Weight initialization also matters:

In [None]:
np.random.seed(2)
history = TrainingHistory()
model = Sequential()
model.add(Dense(units=1, input_dim=1))
model.add(Activation("relu"))
model.compile(loss='mean_squared_error', optimizer='sgd')

weights = model.layers[0].get_weights()
w0 = weights[0][0][0]
w1 = weights[1][0]
print('neural net initialized with weigths w0: {w0:.2f}, w1: {w1:.2f}'.format(**locals()))

model.fit(X_train,
          Y_train,
          batch_size=200,
          epochs=2000,
          verbose=0,
          callbacks=[history])

weights = model.layers[0].get_weights()
w0 = weights[0][0][0]
w1 = weights[1][0]
print('neural net weigths after training w0: {w0:.2f}, w1: {w1:.2f}'.format(**locals()))

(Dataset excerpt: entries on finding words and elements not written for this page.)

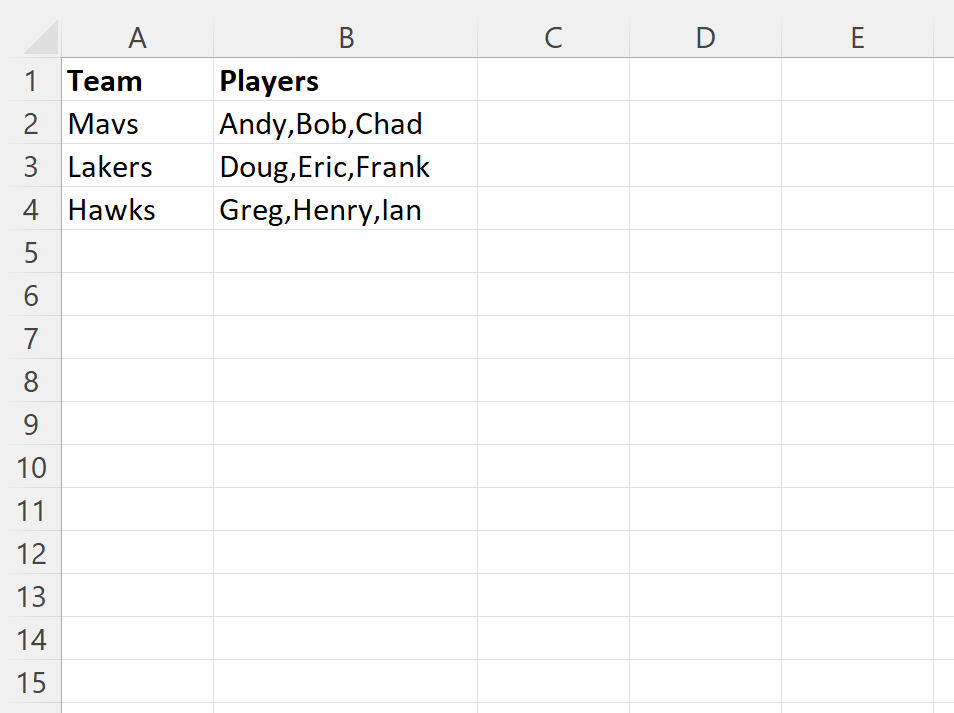The width and height of the screenshot is (954, 713).
Task: Select cell containing Andy,Bob,Chad
Action: click(346, 123)
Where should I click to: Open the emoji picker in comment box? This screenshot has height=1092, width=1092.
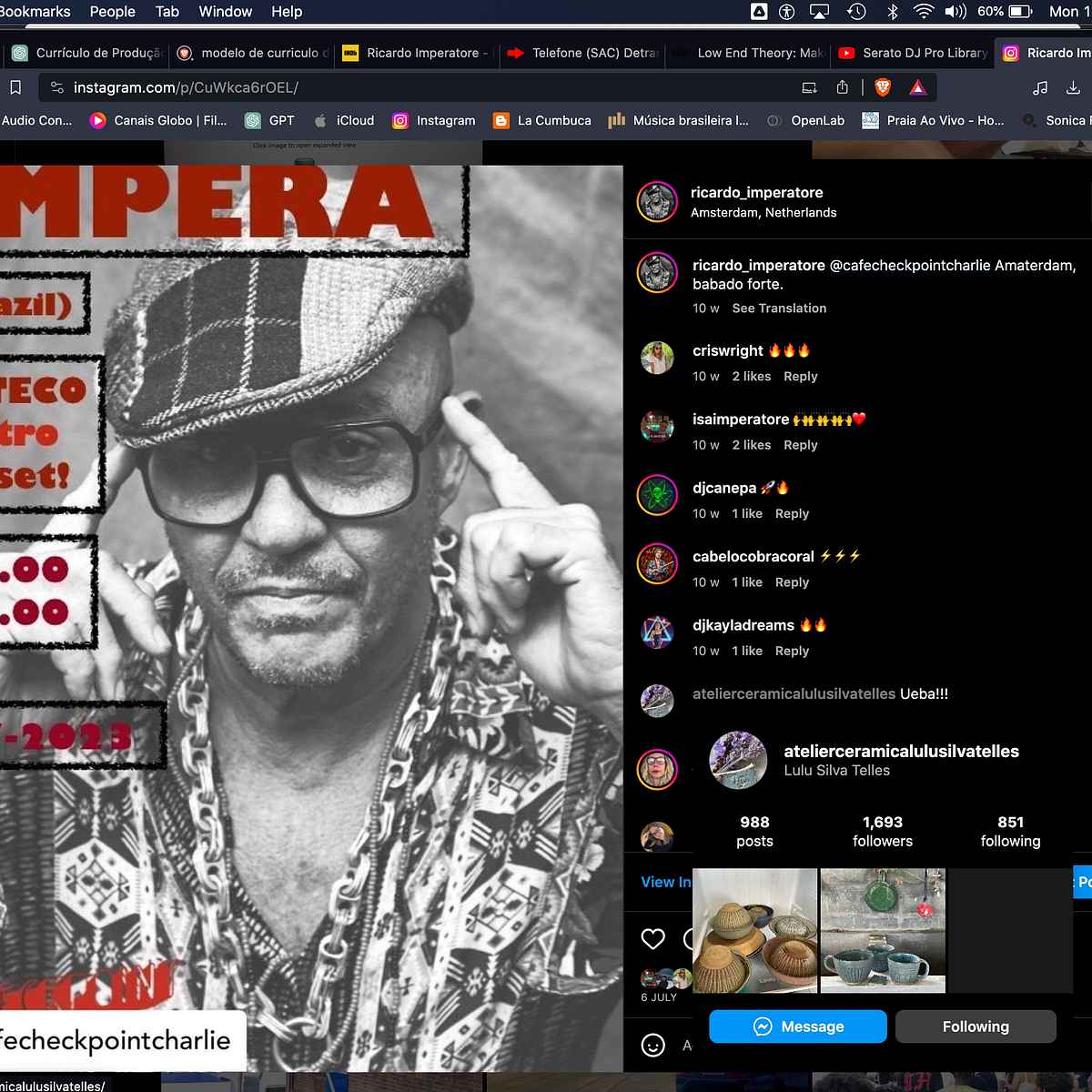coord(652,1045)
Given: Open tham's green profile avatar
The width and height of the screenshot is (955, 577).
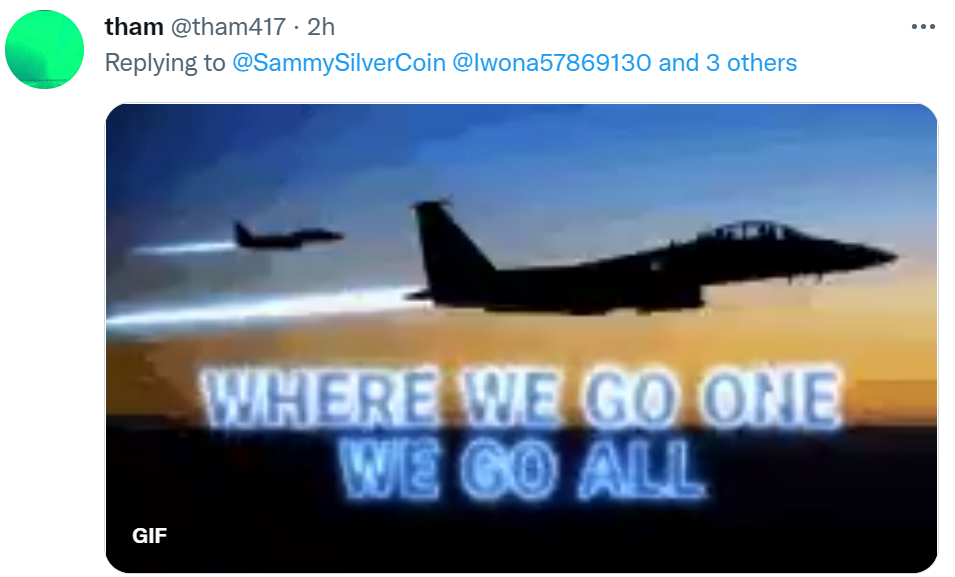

fig = plt.figure(figsize=(5, 2.5))
plt.plot(x, y,  label='data')
line, = plt.plot(x, history.predictions[0],  label='prediction')
plt.xlabel('a')
plt.ylabel('b')
plt.legend(loc='upper left')

plt.figure(figsize=(5, 2.5))
plt.plot(history.losses)
plt.ylabel('error')
plt.xlabel('iteration')
plt.title('training error')
plt.show()

The neuron's weights don't get updated during training. This is known as the dying ReLu problem. If the initial weights map all our sample points to values smaller than 0, the ReLu maps everything to 0. Even with small changes in the weights the result is still 0. This means the gradient is 0 and the weights never get updated.